J’ai acheté un petit pavillon parfaitement placé, non loin du centre ancien de la petite ville à taille humaine, mais juste en bordure de forêt dans laquelle je compte bien passer du temps à profiter de l’odeur des bois au petit matin avec de longues promenades ou mes footing bihebdomadaires.
Cette forêt que j’ai déjà tant foulé avec mes amis, à l'époque... est idéale. Elle est dégagée, il y a de petits sentiers, on ne s’y sent pas isolé. On s’y repère facilement.
Ce retour aux sources va me faire un bien fou, je le sais. La grande vie en métropole n’est pas pour moi. J’ai essayé, ça oui.
Et même si je ne m’y sentais pas à ma place, j’ai su y tirer des avantages dont je profite aujourd’hui. J’ai pu acheter un logement ici sans trop de problème, j’avais déjà un capital de départ important.
La négociation du prêt à la banque n’était qu’une formalité, avec un apport aussi conséquent. Je voulais pouvoir vivre ici de manière sereine avec de petites mensualités, ce qui me permet de profiter, de me détendre, et de ne plus me tuer au boulot comme une bête de somme.

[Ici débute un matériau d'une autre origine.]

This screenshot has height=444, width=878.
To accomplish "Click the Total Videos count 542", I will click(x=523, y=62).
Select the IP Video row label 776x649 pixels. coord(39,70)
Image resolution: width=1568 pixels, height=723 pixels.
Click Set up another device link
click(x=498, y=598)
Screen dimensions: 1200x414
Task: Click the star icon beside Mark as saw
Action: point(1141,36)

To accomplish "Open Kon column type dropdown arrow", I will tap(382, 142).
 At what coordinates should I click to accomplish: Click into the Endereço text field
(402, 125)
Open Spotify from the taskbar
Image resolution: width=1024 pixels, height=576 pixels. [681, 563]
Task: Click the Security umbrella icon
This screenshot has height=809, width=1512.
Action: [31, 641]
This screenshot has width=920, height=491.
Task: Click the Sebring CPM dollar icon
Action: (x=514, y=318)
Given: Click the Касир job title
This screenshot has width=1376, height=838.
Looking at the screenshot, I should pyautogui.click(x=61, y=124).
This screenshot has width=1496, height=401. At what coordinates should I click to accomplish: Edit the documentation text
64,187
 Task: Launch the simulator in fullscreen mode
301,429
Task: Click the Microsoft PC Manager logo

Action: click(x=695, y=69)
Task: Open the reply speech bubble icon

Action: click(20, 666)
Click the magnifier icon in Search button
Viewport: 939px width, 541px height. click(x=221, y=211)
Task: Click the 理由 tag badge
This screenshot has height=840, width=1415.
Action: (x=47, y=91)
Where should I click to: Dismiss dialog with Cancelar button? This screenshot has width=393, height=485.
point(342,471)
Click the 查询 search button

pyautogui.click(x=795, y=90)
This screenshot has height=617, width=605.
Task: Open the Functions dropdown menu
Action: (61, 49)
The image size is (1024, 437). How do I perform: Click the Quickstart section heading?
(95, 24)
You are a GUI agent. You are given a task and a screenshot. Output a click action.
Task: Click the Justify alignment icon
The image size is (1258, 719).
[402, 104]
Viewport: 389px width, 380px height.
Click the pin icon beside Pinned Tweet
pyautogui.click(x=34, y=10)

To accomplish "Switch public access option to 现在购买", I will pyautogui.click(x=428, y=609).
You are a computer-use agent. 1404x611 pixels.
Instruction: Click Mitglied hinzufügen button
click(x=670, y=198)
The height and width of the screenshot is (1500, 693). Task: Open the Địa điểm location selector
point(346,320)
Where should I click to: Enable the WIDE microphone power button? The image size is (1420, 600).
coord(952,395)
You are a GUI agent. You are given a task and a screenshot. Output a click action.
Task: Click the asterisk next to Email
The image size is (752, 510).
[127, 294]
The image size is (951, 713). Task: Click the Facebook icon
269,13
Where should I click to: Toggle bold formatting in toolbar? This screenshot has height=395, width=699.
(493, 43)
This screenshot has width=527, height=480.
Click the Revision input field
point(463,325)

Ces années de stress, d’insomnies et de tension nerveuse sont derrière moi. Aujourd’hui est ma récompense.
Je continue à saluer les passants, j’ai envie d’être amie avec tout le monde… J’espère retrouver des personnes que j’ai connu. Le couple qui tenait la boulangerie, le monsieur qui gérait l’épicerie, les musiciens qui viennent jouer sur la place du marché le dimanche.
L’accordéoniste avec sa casquette de marin et la belle dame qui chantait avec lui. Les frères avec leurs guitares et leurs anciens chants de pirates. Et la violoniste qui nous emporte dans ses complaintes.
Le dimanche on était dehors presque toute la journée pour profiter de la vie festive et joyeuse qui règne ici. Il y avait le marché le matin, puis on mangeait en terrasse le midi, chez Rosa, le meilleur restau du coin.
Pourvu qu’il soit encore là … Et l’après-midi, on profitait de l’ambiance en riant et discutant avec tout le monde. Les adultes sirotaient leur café en jouant aux cartes, pendant que les enfants jouaient et dansaient sur la musique rythmée et joviale de la guitare ou l’accordéon.
C’était tellement plus agréable qu’à la maison… Mes parents avaient du mal à se supporter, les dernières années. Alors on était tout le temps avec du monde, on sortait beaucoup ou on invitait tous les weekends.
Comme on est dans le sud, il fait beau très souvent. Alors les grands barbecues à la maison, c’était très courant. Mes parents recevaient leurs couples d’amis, dont les parents de Mélie, mon amie d’enfance.
La meilleure du monde. Je ne sais pas ce qu’elle est devenue. Je n’ai jamais pu reprendre contact avec elle.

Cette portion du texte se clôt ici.